We then arranged our faces into HUGE, deranged grins and applied blush to the chubbiest part of our cheeks. Finally, we applied a liquid highlighter to our cheekbones, following right above the line of bronzer and into our hairline. Many queens also use contouring to shape and slim their noses, which you can achieve by applying highlighter down the thinnest part of your nose, stopping before you get to the tip.
Next, in keeping with the drag mantra of “MORE IS MORE,” we put on some wild eye shadow. I learned that a good way to do dark eye shadow without getting it all over your face is to use an index card and line up an edge of the card with your bottom lash line. I pressed it against my face while applying my eye makeup and it caught extra shadow that would otherwise have flown onto my impeccably sculpted cheekbones. It also gives the impression of enormous, almost owlish eyes (but, like, a sexy owl). Applying either individual lashes or a strip to the upper lash line balances out all the makeup and gives it more dimension. Finally, we filled in and extended our brows past the point of reason, taking our cues from Groucho Marx (if he was a hot babe). In case you didn’t already hear me: ANGLES ARE EVERYTHING. But it was also liberating to realize that the results don’t have to be perfect. “God knows that there are a lot of drag queens that don’t look good, but that’s OK!,” Colin says. “No shade. Drag is about diversity.”

* WHAT YOU ARE ASKED TO DO *
Answer these questions from the drag makeup text:
1. Where on the face was the blush applied?
2. What item helps keep dark eye shadow off the rest of the face?
3. Who inspired the filled-in, extended brows?
The data that follows isn't needed here.

* DATA PROVIDED *
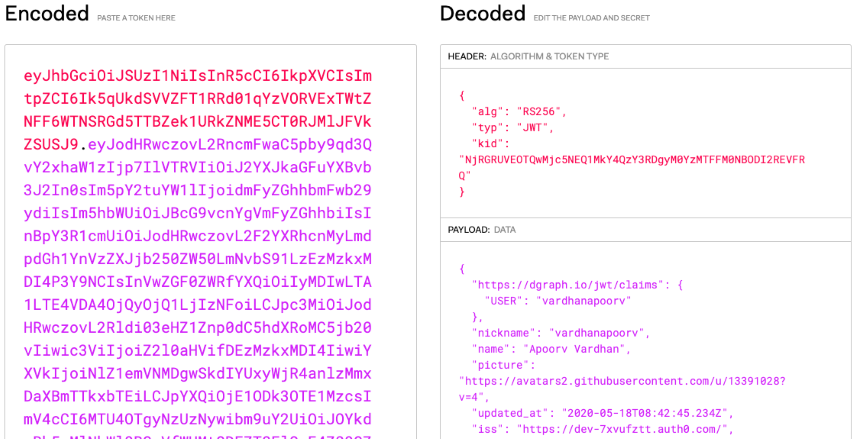Screen dimensions: 854x439
Task: Click the avatars2.githubusercontent.com picture URL
Action: (x=622, y=380)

* ANSWER TO THIS EXERCISE *
1. The chubbiest part of the cheeks.
2. An index card, with one edge lined up along the bottom lash line.
3. Groucho Marx.